Ibu bilang, "Nak, Bali luwung ye hatine (anak Bali baik hatinya). Lebih banyak yang jujur daripada nak Slam (orang Islam)." Jadi, dari pengalaman dia menjadi warga 'minoritas' di tengah komunitas Hindu, cara terbaik ialah mengelola hubungan dan komunikasi dengan baik. Ibu mertua saya ini tak pernah melihat orang Hindu dari agamanya, tetapi dari etniknya.
Sebutan 'Nak Bali' yang dia kenakan terhadap umat Hindu menggambarkan Hajah Halimah sangat paham dan mengerti artinya bertoleransi. Inilah yang di kemudian hari saya tunjukkan kepada anak-anak saya tentang nilai toleransi yang mereka dapatkan dari sosok mbah mereka. Saking karib dan akrabnya pergaulan ibu dengan warga Hindu yang disebutnya 'Nak Bali', mereka pun memperlakukan ibu sebagaimana layaknya orangtua. Tak sedikit, baik ketika sakit maupun wafat dan bahkan ketika akan mengantarkan ke kubur, beberapa warga Hindu ikut bertakziah ke rumah dan bahkan berbaur dan menyawerkan uang receh yang ditebar di tepi jalan sebagai tanda penghormatan kepada ibu mertua saya.

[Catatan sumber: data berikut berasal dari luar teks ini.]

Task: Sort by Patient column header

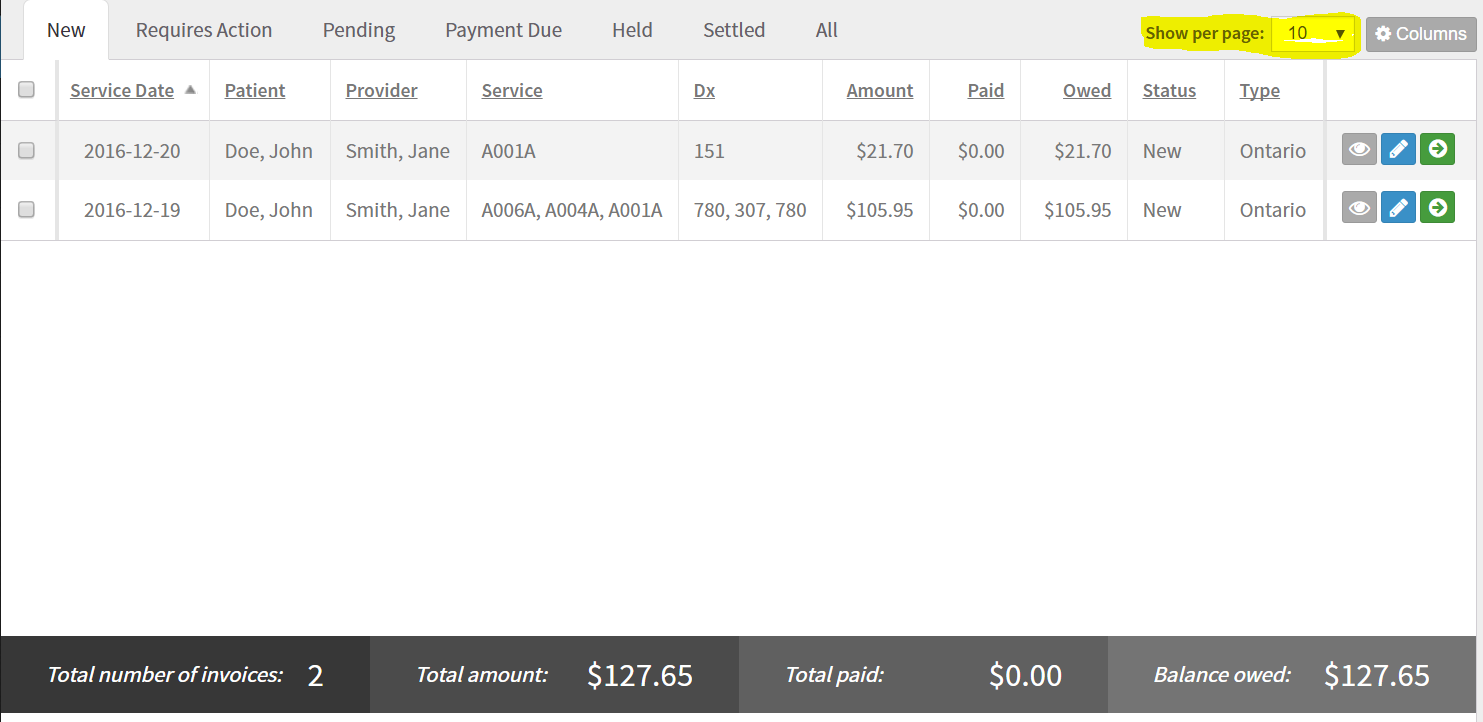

Tentu saja nilai-nilai persaudaraan ini penting untuk diangkat dalam konteks hubungan antaragama dan budaya, apalagi di dunia pendidikan kita. Saya dan anak-anak saya beruntung memiliki anutan langsung dari sosok ibu yang bukan hanya kuat akan keyakinannya terhadap Islam sebagai agama yang dianutnya, melainkan juga pada waktu yang bersamaan dia menunjukkan pentingnya menjaga hubungan yang baik dengan sesama manusia.
Ibu Hajah Halimah yang mempraktikkan agama secara sederhana ini menurut saya sangat sulit dicari padanannya. Saya memastikan sepanjang hidupnya, ibu tak pernah lalai untuk selalu salat lima kali sehari dalam posisi yang selalu tepat waktu. Jika azan terdengar, tak ada yang dilakukannya kecuali bergegas mengambil wudu dan segera salat. Begitu pun di malam hari, hampir sepanjang tahun ibu selalu bangun tengah malam untuk bertahajud, yang dilakukannya hingga menjelang subuh. Di pagi hari, salat duha juga menjadi rutinitas yang tak pernah ditinggalkannya.
Pendek kata, beragama dengan cara sederhana itu ternyata banyak pengaruhnya terhadap cara pandang seseorang dalam melihat dunia sekitarnya, terutama orang-orang yang secara etnik dan agama berbeda. Selamat jalan ibu dan mbah Hajah Halimah. Allahumma ighfirlaha warhamha wa'afiha wa'fu anha. Ampunan Allah selalu di sisimu dan doa kami insya Allah tak akan pernah putus.